2017年、野良猫に噛まれた50代の女性が重症熱性血小板症候群(SFTS)に感染して死亡しました。SFTSはマダニが持っているウイルスで、猫を介して女性に感染したとみられています。これは、哺乳類を介して重症熱性血小板症候群(SFTS)が感染し、人が死亡した世界初の事例となり、猫のマダニ感染予防は人の健康を守る上でも重要なことが明らかになりました。今回は、甘くみてはいけない猫のマダニ予防について、獣医師の福地が解説します。
猫が注意するべきマダニとは
マダニは屋外の草むらなどに生息し、猫に寄生して吸血します。まずは、その特徴と寄生の経路を知っておきましょう。
マダニの特徴
マダニはダニの一種で「吸血する」という特徴があります。
マダニは猫に寄生して吸血するだけでなく、人に感染するものも含め、さまざまな病気を媒介します。
マダニの大きさ
成虫のマダニは3〜4mmですが、血を吸って満腹になると10mm近くになります。
このお腹いっぱいになったときに飼い主さんに見つかることが多いのですが、このときにはもう、マダニの体の中に潜む病原体が猫の体内に入り込んでいることも多いのです。
マダニの寄生経路
マダニは普段草むらに潜んでおり、猫が通りがかったときに飛びついて寄生します。
このときは3mmくらいしかないので、人間が気づくこともまれです。3〜7日間かけて吸血し、満腹になったところで猫から離れ、草むらに卵を産みます。
マダニが媒介する猫の感染症
マダニが危険なのは吸血そのものではなく、マダニによって感染するさまざまな病原体です。
重症熱性血小板減少症候群(SFTS)
重症熱性血小板減少症候群(SFTS:severe fever with thrombocytopenia syndrome)は、SFTSウイルスによって引き起こされる病気です。
猫や犬での症例数は少ないものの、人と類似して「発熱」や「白血球減少」「血小板減少」「消化器症状」などが報告されています。
猫ヘモプラズマ症(猫ヘモバルトネラ症)
「病原体を持つマダニの吸血」や「感染した猫との喧嘩」「感染した母猫から子猫へ」で感染することが知られています。

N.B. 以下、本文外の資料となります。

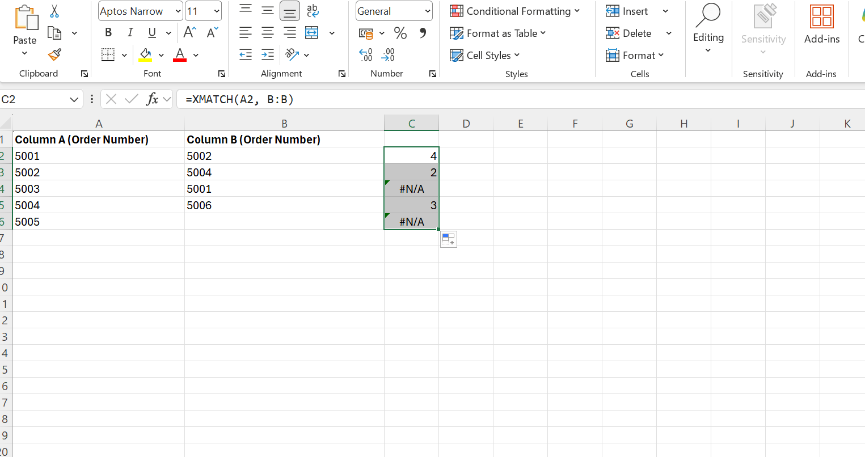Toggle Bottom Align for cells
The image size is (865, 457).
290,11
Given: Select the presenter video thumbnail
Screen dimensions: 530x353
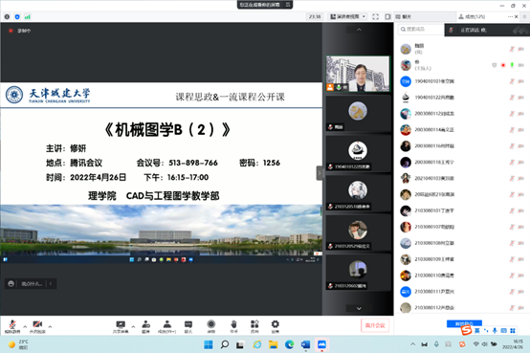Looking at the screenshot, I should click(x=358, y=74).
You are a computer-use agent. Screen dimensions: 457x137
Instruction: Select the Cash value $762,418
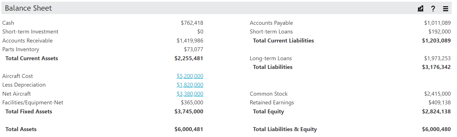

発症した猫は「発熱」「元気消失」「食欲不振」などを起こし、重症例では死亡することもあります。発症には猫白血病ウイルスが関連しているともいわれています。
エーリキア症
リケッチアという病原体によって引き起こされます。
骨髄の働きを抑制するので「血小板減少」「白血球減少」「貧血」「発熱」「食欲不振」「体重減少」などをもたらします。
猫からマダニを見つけたときの対処法
マダニを見つけても、自力で取ろうとせず、速やかに動物病院へ連れて行ってください。
中途半端に取ると、マダニが潰れて唾液が愛猫の体内に入ったり、吸血する口の部分だけが皮膚に残ったりする恐れがあります。また、発見したときには満腹状態である場合が多いので、病原体が侵入している可能性もあり、早めの受診が望ましいです。
猫のマダニは人間に感染する病気も
マダニから猫、猫から人へ感染する疾患は実はそれほど多くはありませんが、マダニから直接吸血されて人が感染する病気は数多くあります。
代表例として以下の3つが挙げられます。
- 重症熱性血小板減少症候群(SFTS)
- エーリキア症
- ライム病
なかでも重症熱性血小板減少症候群(SFTS)は直接吸血でも、猫を介しても感染することが明らかになったので要注意です。
猫のマダニ予防法
マダニ対策の基本は、マダニのいる環境に近づけないことと、予防薬を活用することの2つです。
完全室内飼育
完全室内飼育の一言に尽きます。
ここでは触れていませんが、感染猫との喧嘩で媒介される病気も含め「ウイルス」「細菌」「リケッチア」など命取りになる病気は多く、交通事故の恐れもあるため、猫は完全室内飼育を推奨します。
滴下型(スポットタイプ)の予防薬
滴下型(スポットタイプ)の予防薬は簡単でありながら有効な予防法です。
例えばフロントラインでは、猫の体に垂らすだけで48時間以内にマダニを駆除し、効果は1カ月持続します。
マダニ媒介性疾患が感染する可能性が高くなる時間より前に駆虫してくれるので安心です。
皮膚が赤くなる猫も一定数いるのですが、最近では飲むタイプの予防薬もあるので、与えやすいタイプのものを選べます。
まとめ
愛猫だけでなく、自分の健康のためにもマダニ予防と完全室内飼育をおすすめします。
予防できることは予防して、愛猫との楽しい時間をお過ごしください。